* **Requirement A**
Copy the stretch of entries from the line containing "design (194, 376)" through the final entry, both included, changing nothing.

* **Given passage**
★ ★ ★ ★ ★
NaN values when training

jvking / bp-lda

Backpropagation Latent Dirichlet Allocation (a third-party reimplementation of paper "End-to-end Learning of LDA by Mirror-Descent Back Propagation over a Deep Architecture" by Jianshu Chen et al.)

BSD 2-Clause "Simplified" License

15 stars 4 forks source link

NaN values when training #2

Open michaelchughes opened 7 years ago

michaelchughes commented 7 years ago

First, thanks for making this implementation open source! Your hard work is appreciated!

I've been trying the BP_sLDA code on a few small-size topic modeling problems, just to get a sense of its behavior relative to a few other baselines. I'm finding that the updates may not be numerically stable. Frequently, I see that after ~50 epochs or so the learned topic-word parameters become all NaN.

Dataset stats:

1000 docs
144 vocab words

Model stats:

10 topics (--nHid)

Alg stats:

batch_size 1000
phi learning rate = 0.05 (mu_Phi)
u learning rate = 0.05 (mu_U)

I've tried several values of the number of hidden layers (--nHidLayer of 10, 25, and 100). It generally seems that producing NaN is more likely with higher numbers of hidden layers. With 100 hidden layers, I tend to get NaNs every time, but with fewer, I get NaNs less often (though still occasionally).

I'm digging into which updates exactly might cause the NaN values, but no answers yet. Any ideas?

jvking commented 7 years ago

Thanks Mike, I will look into this issue. Can you first look into debug information and see if the gradient is too large? That's might cause NaN and you will need to decrease your learning rate, but anyway I will look into this further.

On Mon, Feb 27, 2017 at 3:27 PM, Mike Hughes notifications@github.com wrote:

First, thanks for making this implementation open source! Your hard work is appreciated!

I've been trying the BP_sLDA code on a few small-size topic modeling problems, just to get a sense of its behavior relative to a few other baselines. I'm finding that the updates may not be numerically stable. Frequently, I see that after ~50 updates or so the learned topic-word parameters become all NaN.

Dataset stats:

1000 docs

144 vocab words

Model stats:

10 topics (--nHid)

Alg stats:

batch_size 1000

phi learning rate = 0.05 (mu_Phi)

u learning rate = 0.05 (mu_U)

I've tried several values of the number of hidden layers (--nHidLayer of 10, 25, and 100). It generally seems that producing NaN is more likely with higher numbers of hidden layers. With 100 hidden layers, I tend to get NaNs every time, but with fewer, I get NaNs less often (though still occasionally).
★ ★ ★ ★ ★
* **Supplied data**
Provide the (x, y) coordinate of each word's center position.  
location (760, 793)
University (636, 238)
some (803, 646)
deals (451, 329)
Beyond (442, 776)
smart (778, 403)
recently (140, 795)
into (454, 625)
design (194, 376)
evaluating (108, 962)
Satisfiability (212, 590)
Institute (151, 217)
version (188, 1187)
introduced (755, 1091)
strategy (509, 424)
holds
★ ★ ★ ★ ★
* **Requirement B**
Answer these questions from the NaN-values issue thread:
(i) How many vocab words does the dataset have?
(ii) Under what license is the project released?
(iii) What does jvking ask Mike to check in the debug information?

* **Exercise answer A**
design (194, 376)
evaluating (108, 962)
Satisfiability (212, 590)
Institute (151, 217)
version (188, 1187)
introduced (755, 1091)
strategy (509, 424)
holds

* **Exercise answer B**
(i) 144
(ii) BSD 2-Clause "Simplified" License
(iii) Whether the gradient is too large